Jason Roberts (Interviewee): Yep. A hundred percent.
Morgan Friedman (Host): So, one broad category of lessons here is CYA, cameras, etc. Another broad lesson is you can protect yourself against assholes, but not their family members. And this is an interesting variation. I always try to get at least 1 good, 1 new lesson from every episode of Client Horror Stories.
And 1 common lesson a lot of people say is, don’t deal with assholes and identify their souls. But this one is a new lesson. Whereas even if it’s a nice guy…
Jason Roberts (Interviewee): Yeah, we have a lesson in all of our different companies. It’s a simple one. It’s difficult in the beginning, difficult in the end, that we have that rule with clients.
We have that rule with employees. We have that rule with businesses that we consult for anything. If they’re difficult in the beginning, they’re always difficult in the end. So, anytime that you have that too high level in the beginning, just cut it off and be done. It’ll save you all kinds of heartache, but you’re right.
This guy was awesome, he was a great client. He was super cool What we didn’t factor in is difficult family members.
Morgan Friedman (Host): So, something that I usually do before I do business in a serious way with someone, like a business partner, a lot of zeros involved…
Jason Roberts (Interviewee): Yeah.
Morgan Friedman (Host): Taking a job, or like a very big gig, or a job for someone, or starting a business together is…
Jason Roberts (Interviewee): Yeah.
Morgan Friedman (Host): I make the point of meeting their spouse if they’re married or their partner.
Jason Roberts (Interviewee): Yeah. Yeah. Yeah.
Morgan Friedman (Host): And I always frame it… just frame it as, oh, I’d love to meet so and so.
Jason Roberts (Interviewee): Yeah.
Morgan Friedman (Host): And when you’re starting…
Jason Roberts (Interviewee): Yeah, I’m familiar.
Morgan Friedman (Host): A big relationship, it often starts out as friendly. But what’s interesting about that is, just meeting the spouse for the 90-minute dinner or whatever it is.
Jason Roberts (Interviewee): That’s good. Yeah.
Morgan Friedman (Host): You can often get a sense of whether the spouse is a bitch or not.
Jason Roberts (Interviewee): Yeah. Yeah.
Morgan Friedman (Host): And that’s very much the…
Jason Roberts (Interviewee): Yeah. That whole dynamic, right?
Morgan Friedman (Host): And the whole dynamic, and you learn so much from it. And what’s interesting about that is, if you think about, let’s say the widow and the sisters or family of this person suing you, that you…
That while you can’t protect yourself or no, as we’re seeing from the family… If someone’s a bitch, they’re likely… they’re related to similar people as well. Who acts as someone, so it could be a proxy to help.

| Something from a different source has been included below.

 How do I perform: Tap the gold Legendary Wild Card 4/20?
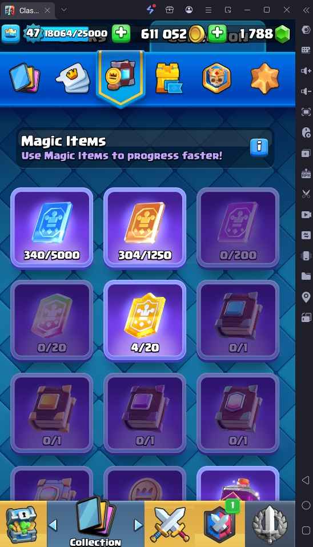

Jason Roberts (Interviewee): Birds of a feather. Yeah, for sure.
Morgan Friedman (Host): Oh, I had forgotten about that saying. That’s right. Birds of a feather flock together.
Jason Roberts (Interviewee): Yep.
Morgan Friedman (Host): Exactly right. Okay, this is great. I achieved the goal of this podcast of a fun conversation with at least one new lesson. So…
Jason Roberts (Interviewee): Good, good.
Morgan Friedman (Host): Any other final observations, or thoughts, or wisdom you wanna impart to yourself, 20 years younger when you were starting out?
Jason Roberts (Interviewee): Man, I think just put your best foot forward every day. Try to do the right thing. Try to put your best foot forward, try as hard as you can, and at the end of the day, things are gonna happen.
We can’t change what happens to us. We can only change how we respond to it. So, things are gonna happen that we can’t control. What we are in control of is, how we handle it in our response.
Morgan Friedman (Host): 100 percent. Wonderful wisdom. Great words. Santa’s on. Jason, cousin, it was great having you here. Great getting to know you and everyone who’s made it to the end.
I hope you had as much fun and learn as much as I did. Thank you for watching and farewell.
Jason Roberts (Interviewee): Thanks, everybody.